- Born: Reinhold D. Schmieding 1955 or 1956 (age 70–71) Michigan, U.S.
- Education: Michigan State University
- Occupation: Businessman
- Known for: Owner of Arthrex
- Title: Founder and CEO, Arthrex
- Children: 2

= Reinhold Schmieding =

American businessman

Reinhold D. Schmieding (born 1955/56) is an American billionaire businessman and the founder, CEO and owner of Arthrex.

==Early life==
Schmieding was born in Michigan, the son of a dentist. His parents emigrated from Germany six months prior to his birth. He was educated at Michigan State University from 1973 to 1977. Schmieding was a member of the Delta Chi fraternity.

==Career==
From 1981 to 1985, Schmieding worked for Med Tech International in Westport, Connecticut.

In 1981, Schmieding started a medical device company called Arthroscopy Excision Instruments Inc., which focused on an emerging procedure known as arthroscopy. The initial investment was $60,000 from Schmieding's personal savings. After starting the company, Schmieding did not make a profit for the first two years. He ran his company from his apartment in the Olympic Village.

▶ _TASKS FOR THIS EXERCISE_
a – Name every company, school, or fraternity mentioned in the Reinhold Schmieding biography.
b – Carry the Reinhold Schmieding biography forward from its last sentence.
Nothing in the source data is needed for this work.

(Source data)
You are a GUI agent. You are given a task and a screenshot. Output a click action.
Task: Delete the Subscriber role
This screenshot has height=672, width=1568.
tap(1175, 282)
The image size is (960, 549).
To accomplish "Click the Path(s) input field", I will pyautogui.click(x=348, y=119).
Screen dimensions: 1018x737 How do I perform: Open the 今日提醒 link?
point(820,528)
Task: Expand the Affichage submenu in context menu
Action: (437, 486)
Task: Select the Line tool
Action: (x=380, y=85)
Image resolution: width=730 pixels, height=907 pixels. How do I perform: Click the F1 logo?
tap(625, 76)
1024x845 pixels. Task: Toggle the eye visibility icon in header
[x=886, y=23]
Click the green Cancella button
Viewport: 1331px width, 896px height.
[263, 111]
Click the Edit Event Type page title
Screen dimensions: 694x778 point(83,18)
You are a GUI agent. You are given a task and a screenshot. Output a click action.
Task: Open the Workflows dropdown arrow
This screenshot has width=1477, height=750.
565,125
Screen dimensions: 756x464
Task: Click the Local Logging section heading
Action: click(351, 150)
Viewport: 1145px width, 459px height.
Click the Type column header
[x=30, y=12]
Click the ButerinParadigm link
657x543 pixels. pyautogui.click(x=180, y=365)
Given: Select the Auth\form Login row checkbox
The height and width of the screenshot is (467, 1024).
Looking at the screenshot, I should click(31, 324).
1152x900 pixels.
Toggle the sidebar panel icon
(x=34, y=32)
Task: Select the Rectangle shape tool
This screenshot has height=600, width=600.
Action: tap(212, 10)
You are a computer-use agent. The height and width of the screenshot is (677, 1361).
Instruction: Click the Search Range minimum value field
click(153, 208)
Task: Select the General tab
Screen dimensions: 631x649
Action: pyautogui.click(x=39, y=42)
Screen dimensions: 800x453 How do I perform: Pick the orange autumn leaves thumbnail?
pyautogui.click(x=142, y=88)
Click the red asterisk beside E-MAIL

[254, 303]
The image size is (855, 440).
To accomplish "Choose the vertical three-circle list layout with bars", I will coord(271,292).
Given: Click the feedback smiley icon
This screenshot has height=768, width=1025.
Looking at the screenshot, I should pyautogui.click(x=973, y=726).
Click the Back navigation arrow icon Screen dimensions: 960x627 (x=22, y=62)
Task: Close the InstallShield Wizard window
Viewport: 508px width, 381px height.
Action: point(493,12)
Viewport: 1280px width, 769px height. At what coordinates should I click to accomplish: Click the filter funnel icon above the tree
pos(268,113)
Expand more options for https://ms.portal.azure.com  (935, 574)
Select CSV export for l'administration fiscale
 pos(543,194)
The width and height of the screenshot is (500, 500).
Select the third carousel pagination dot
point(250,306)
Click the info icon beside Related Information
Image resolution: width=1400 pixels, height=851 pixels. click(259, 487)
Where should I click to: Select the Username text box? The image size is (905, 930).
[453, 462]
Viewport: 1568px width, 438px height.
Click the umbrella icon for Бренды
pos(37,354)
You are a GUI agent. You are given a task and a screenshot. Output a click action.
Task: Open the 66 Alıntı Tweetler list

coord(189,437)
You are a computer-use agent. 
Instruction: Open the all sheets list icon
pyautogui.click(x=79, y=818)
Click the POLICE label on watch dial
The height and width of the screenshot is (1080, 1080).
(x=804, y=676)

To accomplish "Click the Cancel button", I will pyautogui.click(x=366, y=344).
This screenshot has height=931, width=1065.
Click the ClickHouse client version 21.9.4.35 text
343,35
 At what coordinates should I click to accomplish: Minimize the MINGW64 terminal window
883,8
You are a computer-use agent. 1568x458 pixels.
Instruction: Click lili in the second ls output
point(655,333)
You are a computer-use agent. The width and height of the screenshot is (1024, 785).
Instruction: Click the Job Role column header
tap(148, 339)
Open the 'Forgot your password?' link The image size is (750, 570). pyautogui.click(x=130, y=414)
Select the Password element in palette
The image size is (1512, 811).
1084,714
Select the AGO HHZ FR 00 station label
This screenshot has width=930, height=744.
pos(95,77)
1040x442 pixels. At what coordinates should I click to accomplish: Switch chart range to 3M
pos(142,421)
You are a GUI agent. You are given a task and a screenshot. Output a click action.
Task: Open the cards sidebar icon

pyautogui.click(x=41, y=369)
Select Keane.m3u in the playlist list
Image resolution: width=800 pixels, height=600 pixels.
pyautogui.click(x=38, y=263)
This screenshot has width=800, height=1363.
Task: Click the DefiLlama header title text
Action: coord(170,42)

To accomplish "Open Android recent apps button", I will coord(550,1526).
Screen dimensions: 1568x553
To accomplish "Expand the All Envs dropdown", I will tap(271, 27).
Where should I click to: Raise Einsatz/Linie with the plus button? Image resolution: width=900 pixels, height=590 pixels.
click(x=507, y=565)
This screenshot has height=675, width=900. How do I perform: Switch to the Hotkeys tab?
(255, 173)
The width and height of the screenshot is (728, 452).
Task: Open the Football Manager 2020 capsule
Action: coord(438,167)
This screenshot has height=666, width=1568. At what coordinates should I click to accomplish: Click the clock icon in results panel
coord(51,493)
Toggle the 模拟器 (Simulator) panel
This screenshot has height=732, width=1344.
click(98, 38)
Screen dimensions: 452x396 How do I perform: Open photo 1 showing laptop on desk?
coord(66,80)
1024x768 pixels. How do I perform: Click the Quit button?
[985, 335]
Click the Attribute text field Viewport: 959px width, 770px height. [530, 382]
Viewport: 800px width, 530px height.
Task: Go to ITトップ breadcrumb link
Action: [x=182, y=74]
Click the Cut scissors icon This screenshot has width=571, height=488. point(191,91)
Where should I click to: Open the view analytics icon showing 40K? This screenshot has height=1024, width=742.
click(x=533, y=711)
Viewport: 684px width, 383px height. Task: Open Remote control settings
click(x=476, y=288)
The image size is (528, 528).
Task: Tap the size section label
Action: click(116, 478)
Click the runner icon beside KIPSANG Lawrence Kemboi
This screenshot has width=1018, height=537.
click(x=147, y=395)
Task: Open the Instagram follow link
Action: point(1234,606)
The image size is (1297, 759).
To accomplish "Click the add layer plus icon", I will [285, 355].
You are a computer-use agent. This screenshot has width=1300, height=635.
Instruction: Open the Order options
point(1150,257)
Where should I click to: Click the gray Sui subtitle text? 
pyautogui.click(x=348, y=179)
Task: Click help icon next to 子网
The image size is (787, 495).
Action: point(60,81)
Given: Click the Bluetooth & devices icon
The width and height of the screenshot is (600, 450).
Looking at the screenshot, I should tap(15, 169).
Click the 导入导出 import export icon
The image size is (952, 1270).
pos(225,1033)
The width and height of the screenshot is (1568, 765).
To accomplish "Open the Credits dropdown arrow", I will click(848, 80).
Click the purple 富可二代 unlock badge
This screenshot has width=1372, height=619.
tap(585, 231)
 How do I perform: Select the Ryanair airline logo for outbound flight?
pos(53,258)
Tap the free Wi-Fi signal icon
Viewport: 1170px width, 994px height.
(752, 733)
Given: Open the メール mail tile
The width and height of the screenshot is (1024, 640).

▶ _RESULTS IN ORDER_
a – Arthrex, Michigan State University, Delta Chi, Med Tech International, Arthroscopy Excision Instruments Inc.

b –
Later, the company was renamed as Arthrex Inc.

Arthrex distributes its products to more than 90 countries worldwide. It has subsidiaries throughout Europe, including Germany, Austria, Belgium, England and France. In 1991, the headquarters shifted to Naples, Florida. Since then, the company has grown from two employees to over 2000. In 2015, Arthrex was listed at number 94 on Fortune's 100 Best Companies to Work For.

Schmieding received an honorary doctorate from Florida Gulf Coast University in 2018.

==Personal life==
He is married with two adult children and lives in Naples, Florida.